Après la mort de l’empereur, les Turcs ne rencontrèrent plus aucune résistance; et ceux qui avaient attaqué la ville par le port ayant également réussi leur entrée, les Grecs devaient faire face à leurs ennemis par devant et derrière et furent ainsi massacrés sans pitié. Puis, les ruffians dirigèrent leur fureur contre les habitants, dont ils massacrèrent un nombre tel qu’il fut dit qu’il périt dans cette mise à sac de Constantinople, quarante mille Grecs. Soixante mille autres furent ensuite vendus comme esclaves. En cette funeste occasion, les églises furent profanées, les évêques furent jetés en prison dans leurs habits pontificaux et les nonnes, vêtues de leurs vêtements religieux, emportées comme esclaves. Les vêtements sacerdotaux étaient utilisés comme cordes pour attraper les chevaux. La viande était servie à table dans les ustensiles sacrés et les calices servaient de verres à boire. En somme, les barbares se livrèrent à toutes les passions humaines et se déchainèrent avec une telle licence pendant trois jours, ils commirent toutes sortes d’excès et de crimes, parmi les plus affreux et les plus exécrables que l’histoire nous ait jamais racontés en de telles occasions. Ainsi, Mahomet et ses successeurs ont ajouté à leur conquête de nombreux autres pays, à la fois en Asie et en Europe, pays dont les Turcs sont toujours en possession. Il est inutile de poursuivre cette histoire plus avant. Nous pouvons en conclure que, de manière générale, le pouvoir et la religion mahométane ont prévalu dans une mesure prodigieuse, englobant la plus grande partie de l’Asie, de nombreux pays en Afrique et petite partie de l’Europe; de sorte que ces évènements démontrent que Mahomet et ses successeurs ont reçu pouvoir sur la quatrième partie de la terre, c’est-à-dire déjà sur la quatrième partie de l’ancien monde.
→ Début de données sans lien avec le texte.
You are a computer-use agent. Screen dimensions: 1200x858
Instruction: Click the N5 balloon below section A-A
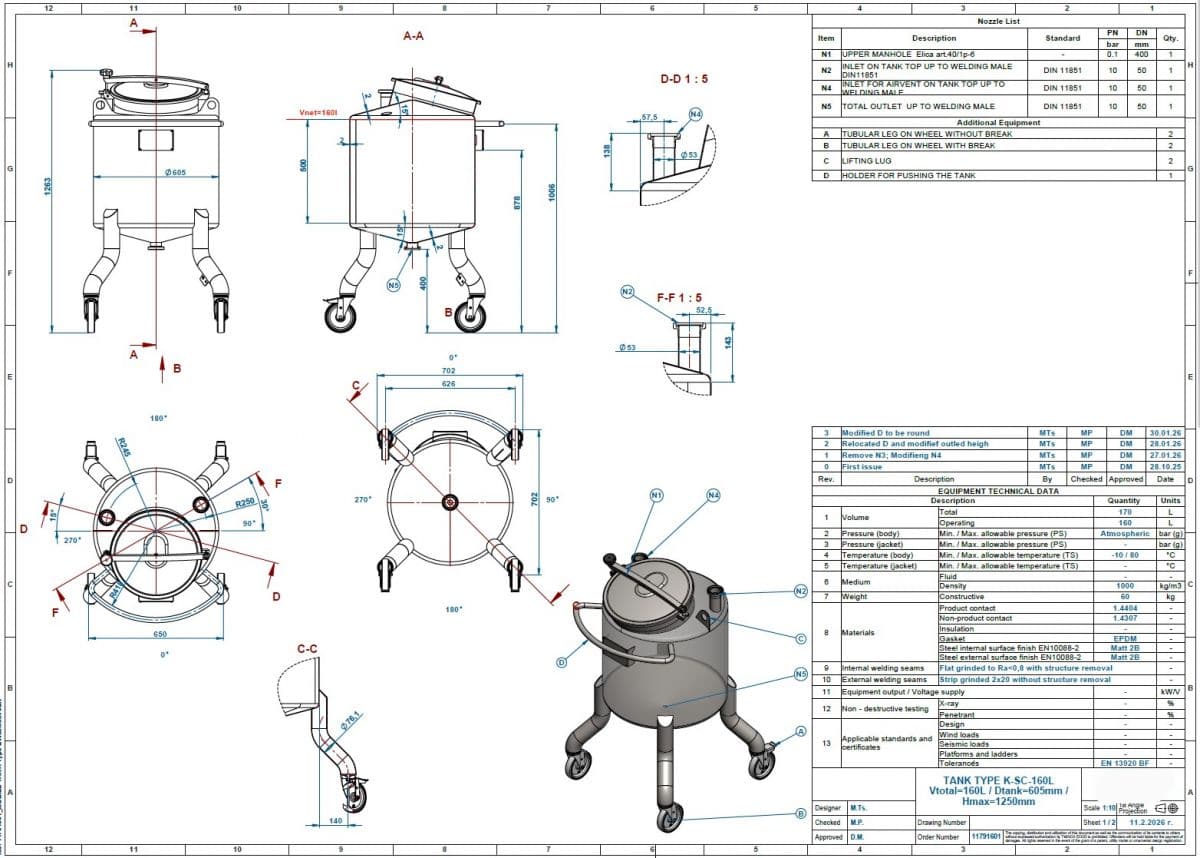click(394, 284)
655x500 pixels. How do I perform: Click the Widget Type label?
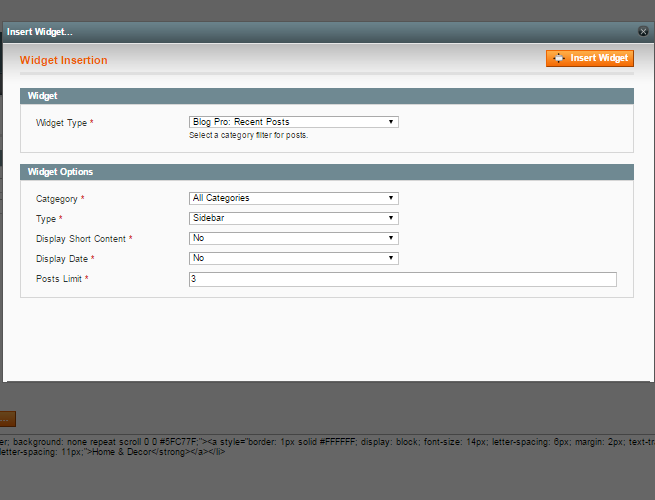click(64, 123)
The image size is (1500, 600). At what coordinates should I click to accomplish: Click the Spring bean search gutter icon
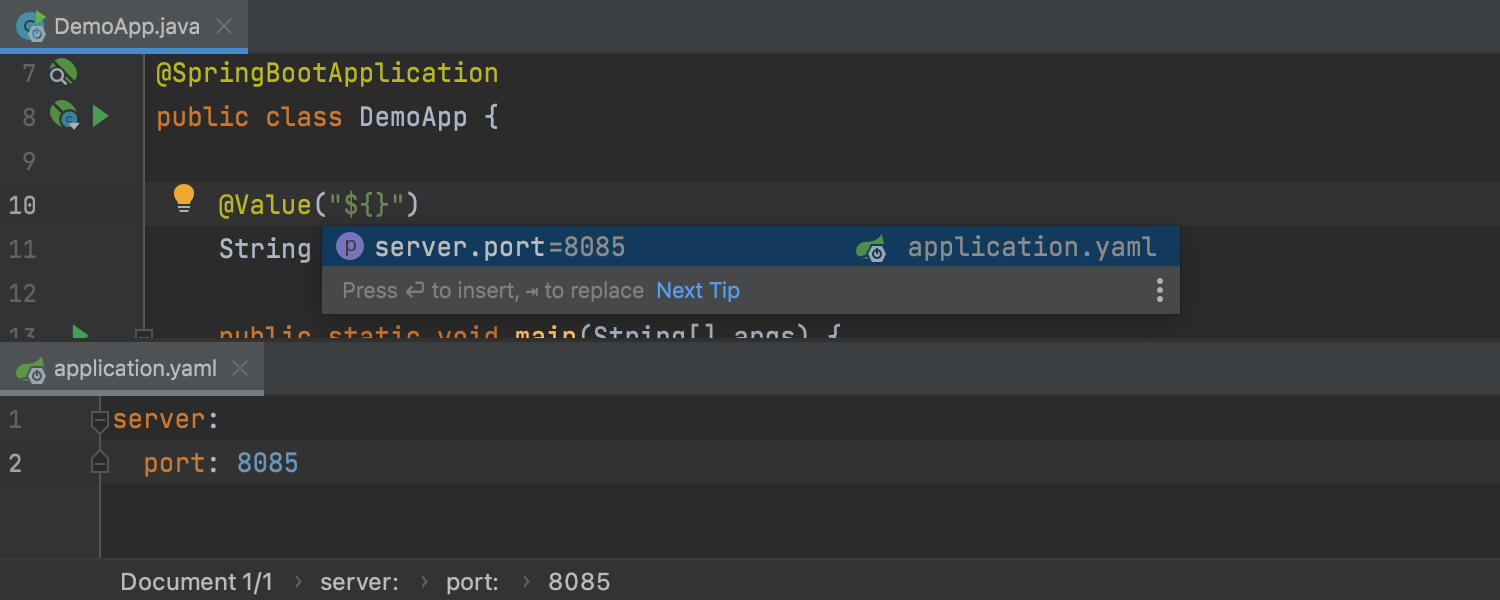pyautogui.click(x=63, y=73)
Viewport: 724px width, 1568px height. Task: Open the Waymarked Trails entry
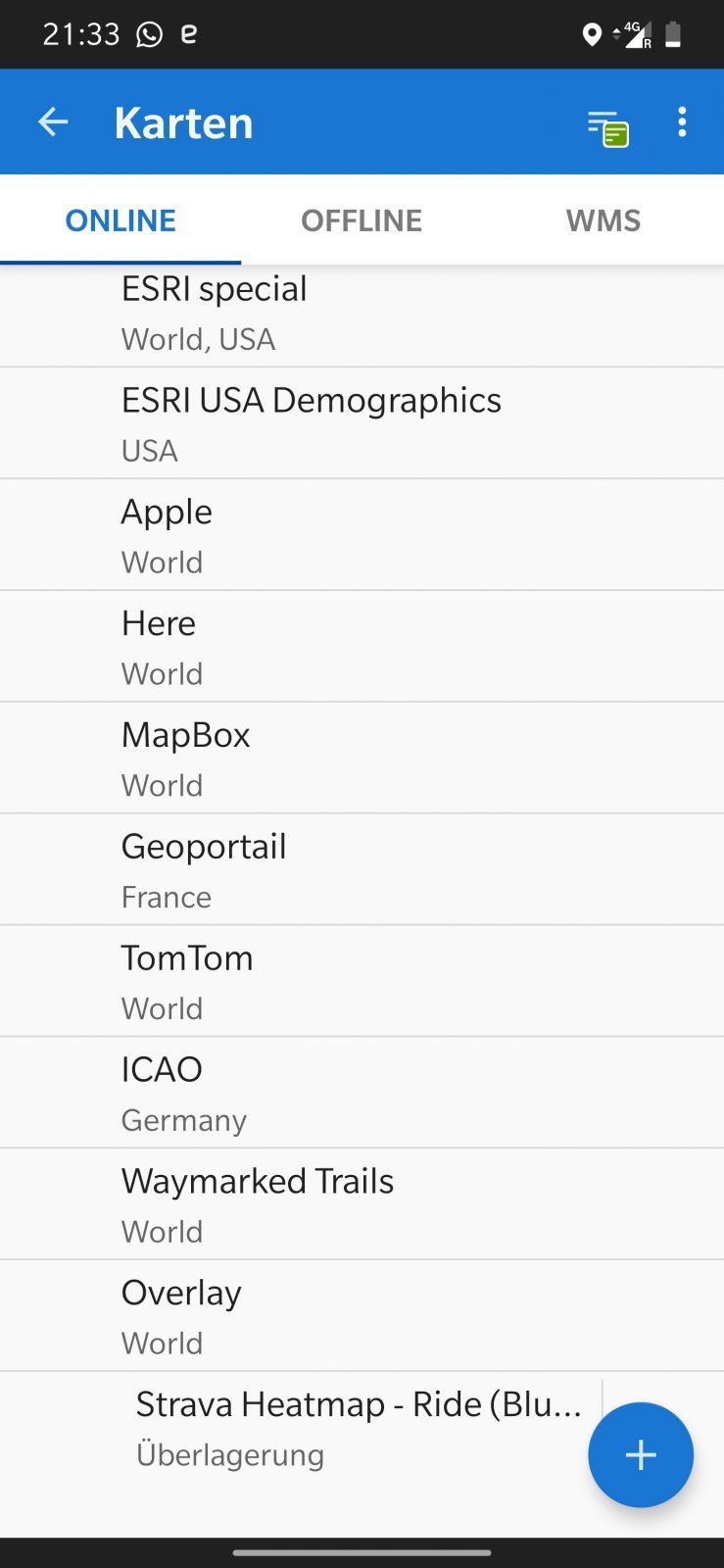(362, 1205)
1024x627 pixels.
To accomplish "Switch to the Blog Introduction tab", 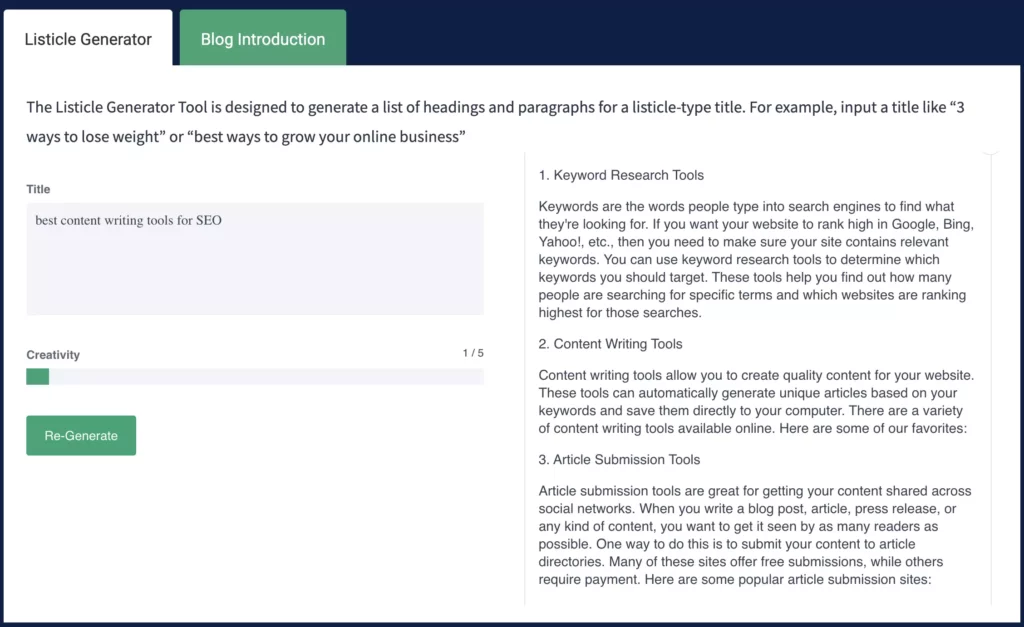I will click(262, 37).
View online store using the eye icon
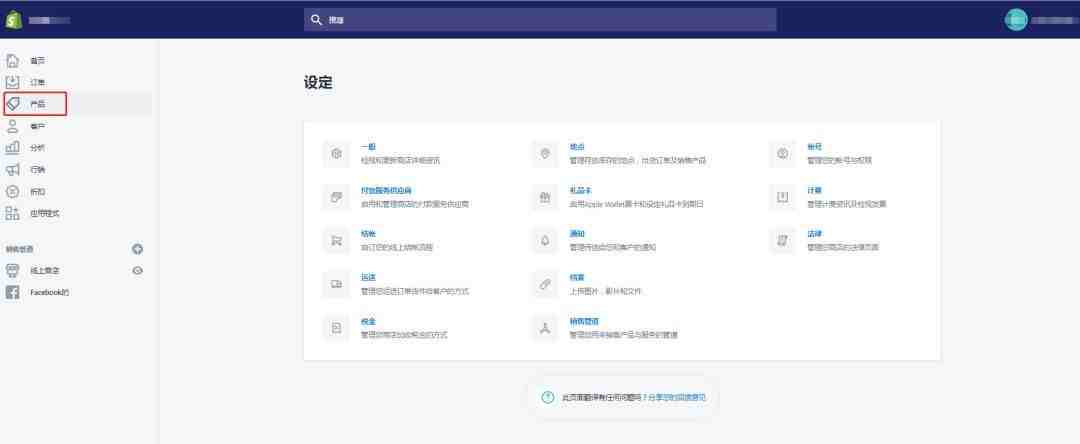This screenshot has width=1080, height=444. 138,271
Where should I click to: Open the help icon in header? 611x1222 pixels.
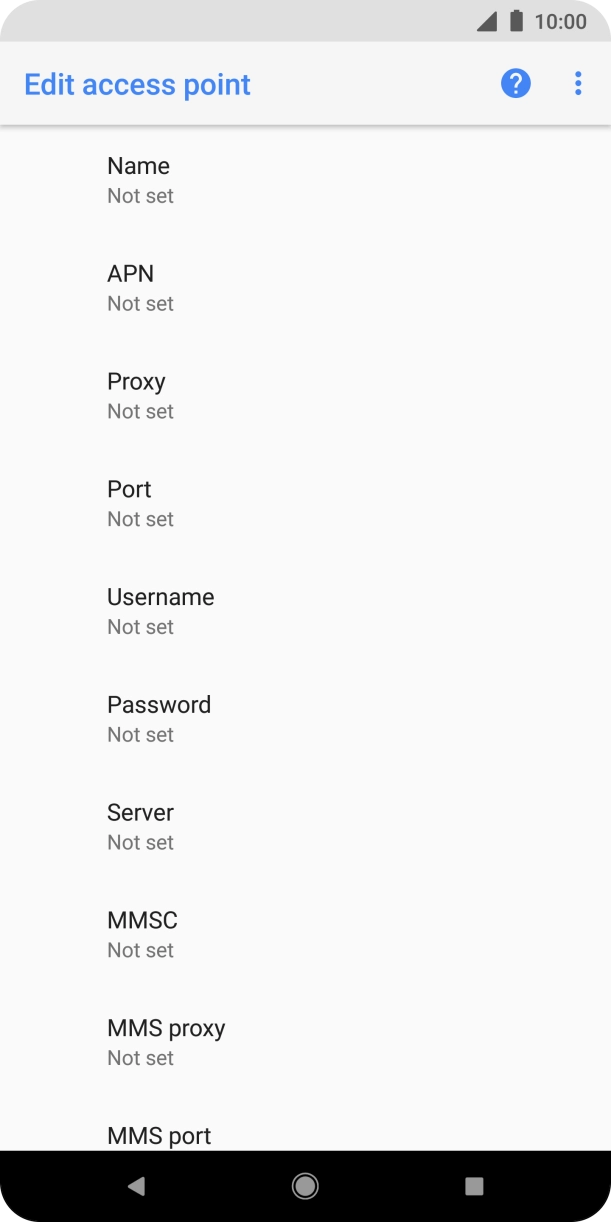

Mgr. Charles Walmesley, The General History of the Christian Church deduced from the Apocalypse of Saint John, John Doyle, New-York, 1834, chapitre 6, pp.116-125 [lien] Traduit de la seconde édition américaine par Fide Catholica.
Commentaire bibliographique :
Éminent lettré, Mgr. Walmesley fût évêque de Rama et vicaire apostolique du district occidental d’Angleterre. Né le 13 janvier 1722, Il était le cinquième fils de John Walmesley de Westwood House, Wigan, Lancashire. Il fit ses études au Collège bénédictin anglais de Saint Grégoire à Douai et a exercé sa profession de moine bénédictin au monastère anglais de Saint-Edmund, à Paris, en 1739. Plus tard, il obtint son diplôme de docteur à la Sorbonne. Ses réalisations scientifiques l’ont rapidement fait remarquer en tant qu’astronome et mathématicien. Il fût consulté par le gouvernement britannique sur la réforme du calendrier et l’introduction du « nouveau style ». Il était membre de la Royal Society of London et des sociétés apparentées de Paris, Berlin et Bologne. De 1749 à 1753, il est prieur de Saint-Edmund, à Paris et, en 1754, il est envoyé à Rome en tant que procureur général de la congrégation bénédictine anglaise. Deux ans plus tard, la Propaganda Fide le choisit comme évêque associé, avec droit de succession, de Mgr. York, vicaire apostolique du district de l’Ouest ; et fut consacré évêque de Rama le 21 décembre 1756. En 1789, lorsque l’action du « Comité catholique » menaça de compromettre sérieusement les catholiques anglais, Walmesley convoqua un synode avec ses collègues et un décret fut émis pour que les évêques d’Angleterre appellent « à unanimement condamner la nouvelle forme de serment destiné aux catholiques et la déclarer illégale« . Le 15 août 1790, Walmesley consacra le Dr John Carroll, le premier évêque des États-Unis d’Amérique, au château de Lulworth, dans le Dorsetshire. Les travaux publiés de Walmesley consistent principalement en des traités sur l’astronomie et sur les mathématiques, mais son « Histoire générale de l’Église chrétienne déduite de l’Apocalypse de Saint Jean » a été publiée à neuf ou dix reprises en Grande-Bretagne et cinq autres éditions ont été produites en Amérique. Les traductions de l’œuvre sont également parues en latin, français, allemand et italien, et ont été réimprimées à plusieurs reprises. Il décède à Bath, en Angleterre, le 25 novembre 1797.